Scott Lachut
Scott Lachut
Director of Research and Strategy, PSFK

Wiley's Executive Seminar takes place today,and over the next week we will be featuring issues, trends, and key learning points from the seminar. This year's theme is "The Next Big Thing" and, below, seminar speaker Scott Lachut starts us off discussing human engagement with big data.

 

What if the scientific method were no longer necessary? A bold statement, but one that Wired’s Chris Anderson posits in his 2008 article, extolling the virtues of “Big Data.” He writes, “Petabytes allow us to say: ‘Correlation is enough.’ We can stop looking for models. We can analyze the data without hypotheses about what it might show. We can throw the numbers into the biggest computing clusters the world has ever seen and let statistical algorithms find patterns where science cannot.” Simply put, take your Excel spreadsheets, throw them in an algorithmic blender, chill your insights and serve.

 

In the five plus years since Anderson made this claim, the process of pure science remains largely unchanged, though we’re beginning to see early signs of the data revolution beginning to influence the research process. What’s more, its impacts extend beyond the hard sciences into the social sciences and humanities as well, creating new opportunities for academics of every stripe to look for answers at a scale never before possible.
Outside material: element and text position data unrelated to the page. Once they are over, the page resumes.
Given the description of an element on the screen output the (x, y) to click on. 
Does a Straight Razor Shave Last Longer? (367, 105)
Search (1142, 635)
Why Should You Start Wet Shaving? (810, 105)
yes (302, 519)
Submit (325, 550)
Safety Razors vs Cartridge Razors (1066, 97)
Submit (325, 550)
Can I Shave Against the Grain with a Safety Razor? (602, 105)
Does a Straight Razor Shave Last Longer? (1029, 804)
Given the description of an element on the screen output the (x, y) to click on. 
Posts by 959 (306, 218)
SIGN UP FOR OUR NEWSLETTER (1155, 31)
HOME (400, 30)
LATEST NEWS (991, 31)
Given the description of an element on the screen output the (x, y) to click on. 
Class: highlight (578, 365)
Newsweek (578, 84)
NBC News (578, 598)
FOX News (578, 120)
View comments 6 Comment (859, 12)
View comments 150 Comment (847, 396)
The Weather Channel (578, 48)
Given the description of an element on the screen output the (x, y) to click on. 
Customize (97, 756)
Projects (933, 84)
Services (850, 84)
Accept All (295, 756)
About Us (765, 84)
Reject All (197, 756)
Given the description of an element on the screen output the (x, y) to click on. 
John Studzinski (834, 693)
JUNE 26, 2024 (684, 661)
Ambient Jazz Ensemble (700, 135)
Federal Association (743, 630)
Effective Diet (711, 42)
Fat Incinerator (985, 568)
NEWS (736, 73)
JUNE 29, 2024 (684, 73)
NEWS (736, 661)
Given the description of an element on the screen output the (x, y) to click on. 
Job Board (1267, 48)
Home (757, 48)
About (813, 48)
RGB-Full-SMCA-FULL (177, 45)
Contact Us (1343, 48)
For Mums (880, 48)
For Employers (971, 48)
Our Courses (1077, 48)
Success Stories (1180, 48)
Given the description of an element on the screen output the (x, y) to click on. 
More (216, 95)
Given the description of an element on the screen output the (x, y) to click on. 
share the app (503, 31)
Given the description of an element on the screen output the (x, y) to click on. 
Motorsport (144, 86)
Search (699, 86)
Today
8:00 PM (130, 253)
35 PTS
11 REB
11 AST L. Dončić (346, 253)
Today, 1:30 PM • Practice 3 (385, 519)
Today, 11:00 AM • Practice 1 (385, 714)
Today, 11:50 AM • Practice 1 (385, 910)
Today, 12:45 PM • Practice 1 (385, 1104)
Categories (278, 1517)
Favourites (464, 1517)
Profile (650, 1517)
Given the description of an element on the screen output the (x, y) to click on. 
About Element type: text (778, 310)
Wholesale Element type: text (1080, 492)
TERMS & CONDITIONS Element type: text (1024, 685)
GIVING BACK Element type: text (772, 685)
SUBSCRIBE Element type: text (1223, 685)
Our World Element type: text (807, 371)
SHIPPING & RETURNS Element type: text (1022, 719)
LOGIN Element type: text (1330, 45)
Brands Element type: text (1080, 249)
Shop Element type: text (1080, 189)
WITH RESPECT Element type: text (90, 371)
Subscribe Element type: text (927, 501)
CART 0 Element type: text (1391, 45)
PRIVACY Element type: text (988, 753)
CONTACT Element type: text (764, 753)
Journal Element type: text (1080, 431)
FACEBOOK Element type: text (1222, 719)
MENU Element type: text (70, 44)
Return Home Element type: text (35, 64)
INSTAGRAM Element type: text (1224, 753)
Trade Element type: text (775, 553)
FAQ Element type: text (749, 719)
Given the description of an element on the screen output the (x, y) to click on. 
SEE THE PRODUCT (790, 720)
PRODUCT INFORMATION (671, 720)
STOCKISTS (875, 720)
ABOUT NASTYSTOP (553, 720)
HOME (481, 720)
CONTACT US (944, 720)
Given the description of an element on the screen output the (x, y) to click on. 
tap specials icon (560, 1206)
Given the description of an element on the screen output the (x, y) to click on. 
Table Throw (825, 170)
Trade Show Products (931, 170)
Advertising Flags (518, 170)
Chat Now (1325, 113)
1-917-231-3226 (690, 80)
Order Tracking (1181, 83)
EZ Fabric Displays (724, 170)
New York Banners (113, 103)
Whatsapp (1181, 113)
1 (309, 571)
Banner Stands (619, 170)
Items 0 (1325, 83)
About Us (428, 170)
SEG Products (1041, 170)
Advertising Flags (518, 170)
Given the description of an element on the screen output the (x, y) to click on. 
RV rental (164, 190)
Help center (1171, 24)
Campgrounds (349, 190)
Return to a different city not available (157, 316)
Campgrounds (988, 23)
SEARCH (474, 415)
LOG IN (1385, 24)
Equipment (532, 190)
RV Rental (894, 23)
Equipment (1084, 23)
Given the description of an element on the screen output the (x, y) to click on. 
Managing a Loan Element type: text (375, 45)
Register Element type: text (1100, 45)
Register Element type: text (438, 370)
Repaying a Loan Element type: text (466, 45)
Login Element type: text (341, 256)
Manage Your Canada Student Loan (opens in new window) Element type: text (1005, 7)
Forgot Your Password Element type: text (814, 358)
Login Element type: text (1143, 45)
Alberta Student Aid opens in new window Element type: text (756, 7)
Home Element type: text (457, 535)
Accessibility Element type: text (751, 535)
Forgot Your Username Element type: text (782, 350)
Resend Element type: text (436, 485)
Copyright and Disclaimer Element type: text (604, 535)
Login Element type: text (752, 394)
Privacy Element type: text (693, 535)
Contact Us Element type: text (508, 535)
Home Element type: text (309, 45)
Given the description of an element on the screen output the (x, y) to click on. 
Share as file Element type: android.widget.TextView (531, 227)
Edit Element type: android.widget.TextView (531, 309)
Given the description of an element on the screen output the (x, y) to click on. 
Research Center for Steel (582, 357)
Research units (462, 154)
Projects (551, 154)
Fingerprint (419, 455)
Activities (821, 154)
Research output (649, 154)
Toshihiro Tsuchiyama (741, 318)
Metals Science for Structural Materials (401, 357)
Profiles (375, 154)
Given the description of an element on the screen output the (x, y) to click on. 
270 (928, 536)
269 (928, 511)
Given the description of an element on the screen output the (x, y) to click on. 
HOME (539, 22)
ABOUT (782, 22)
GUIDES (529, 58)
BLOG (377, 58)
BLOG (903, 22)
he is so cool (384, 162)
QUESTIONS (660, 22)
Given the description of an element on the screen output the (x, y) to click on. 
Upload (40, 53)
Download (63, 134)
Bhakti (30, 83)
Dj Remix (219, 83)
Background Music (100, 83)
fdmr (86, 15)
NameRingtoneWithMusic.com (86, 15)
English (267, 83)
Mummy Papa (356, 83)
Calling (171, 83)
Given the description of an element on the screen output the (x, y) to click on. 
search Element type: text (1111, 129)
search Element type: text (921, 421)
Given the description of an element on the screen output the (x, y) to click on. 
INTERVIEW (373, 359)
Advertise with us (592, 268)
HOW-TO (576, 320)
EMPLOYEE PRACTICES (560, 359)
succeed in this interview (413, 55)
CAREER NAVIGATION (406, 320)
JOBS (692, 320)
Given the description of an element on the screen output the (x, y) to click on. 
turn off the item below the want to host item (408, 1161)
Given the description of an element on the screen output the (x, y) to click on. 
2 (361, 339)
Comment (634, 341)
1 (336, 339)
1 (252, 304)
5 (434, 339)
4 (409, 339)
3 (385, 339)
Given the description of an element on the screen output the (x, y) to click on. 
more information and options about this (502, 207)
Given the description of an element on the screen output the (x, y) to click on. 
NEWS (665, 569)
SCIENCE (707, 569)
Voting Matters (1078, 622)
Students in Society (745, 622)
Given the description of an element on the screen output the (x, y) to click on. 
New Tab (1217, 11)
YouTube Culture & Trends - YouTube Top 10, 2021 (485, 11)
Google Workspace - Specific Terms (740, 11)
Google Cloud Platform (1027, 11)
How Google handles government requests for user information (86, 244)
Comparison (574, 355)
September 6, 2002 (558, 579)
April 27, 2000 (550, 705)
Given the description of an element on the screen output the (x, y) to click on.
Consider that Google alone has digitized more than 30 million texts as of April 2013, creating a vast trove of knowledge accessible by anyone on the planet. And this is just the tip of the proverbial data iceberg, which grows with every Tweet, like, selfie, step logged and internet-enabled device.

 

On top of this stream of information and updates that are permeating nearly every facet of society and daily life, we’re seeing a host of new initiatives that recognize the value in making data and research archives available to the wider community in the hopes of unleashing new breakthroughs. The Health Data Exploration project from the California Institute for Telecommunications and Information Technology is looking to bring together the disparate silos of data being generated by personal health devices and startups in the space with more traditional information gathered by the medical community to create a comprehensive resource for research and study. Similarly, UK startup Thingful, is working to create a search index for the Internet of Things, providing access to datasets and information streams of the world’s connected objects. Beyond the data, the site’s pages are centered on Twitter-profiles, building a community of people willing to discuss why and how they are using the devices that they add to the index.

 

Yet despite the sheer volume of raw information available, the vast majority of it - less than 1% has been analyzed according to the Guardian - lacks any significant meaning. Up until recently, researchers have lacked a sophisticated and intuitive enough set of tools to allow anyone, regardless of skill level, to search for answers within this data. For researchers lacking a computer science degree, nuanced data reporting usually begins and ends with a few rows and columns on a spreadsheet, and maybe a formula or two, but even these somewhat antiquated systems can be given new life with the right set of tools. Kinetica is an iPad application that lets users ‘physically’ manipulate data from a spreadsheet, remixing the points into highly visual charts and graphs. Developed by the Human-Computer Interaction Institute at Carnegie Mellon University, the platform was designed to help people uncover new patterns and connections within their data.

 

Source: Recorded Future
Source: Recorded Future

While it’s important to consider how to mine insights from fresh research, what are researchers to do with the legacy of information that already exists? Science has classically been adept at handling numbers and stats, but it is only beginning to ascertain how to unearth meaning from other types of content, particularly written text. However, as advanced algorithms become better at understanding human language and sentiment, there is an entirely new set of possibilities for what can be accomplished. Researchers need only ask the right questions. To that end Baylor College of Medicine partnered with IBM to develop software that could read back through 60,000 research papers focused on p53, a protein that is present in most cancers, to look for new discoveries that could be applied to novel drug development. While still in early stage trials, the software has proven to be successful at making connections between disparate pieces of research, identifying isolated facts that many human researchers might otherwise miss.

 

As the speed of information increases, there is an emerging school of thought that says that knowledge must also follow suit to enable researchers to stay on top of important trends as they happen, and one day even predict future outcomes. In order to achieve this, organizations are combining powerful analytics platforms with visual reporting tools to provide detailed snapshots of real-time data. In the case of Recorded Future, the company’s algorithms scour the web to find data associated with particular events or corporations, and plot that information along a graphic timeline. This highly curated point of view arms their clients with the intelligence to anticipate change and react accordingly.

 

Looping back to Anderson’s original premise on the ascendency of Big Data, it’s becoming clear that these tools are a valuable addition to existing research methodologies, particularly where large amounts of information are in play, but not a replacement for them. Superseding the human element seems to equate rational analysis with nuanced thinking and quantifiable results with understanding – two aspects that we’ll continue to rely on academics, scientists and researchers to interpret for us.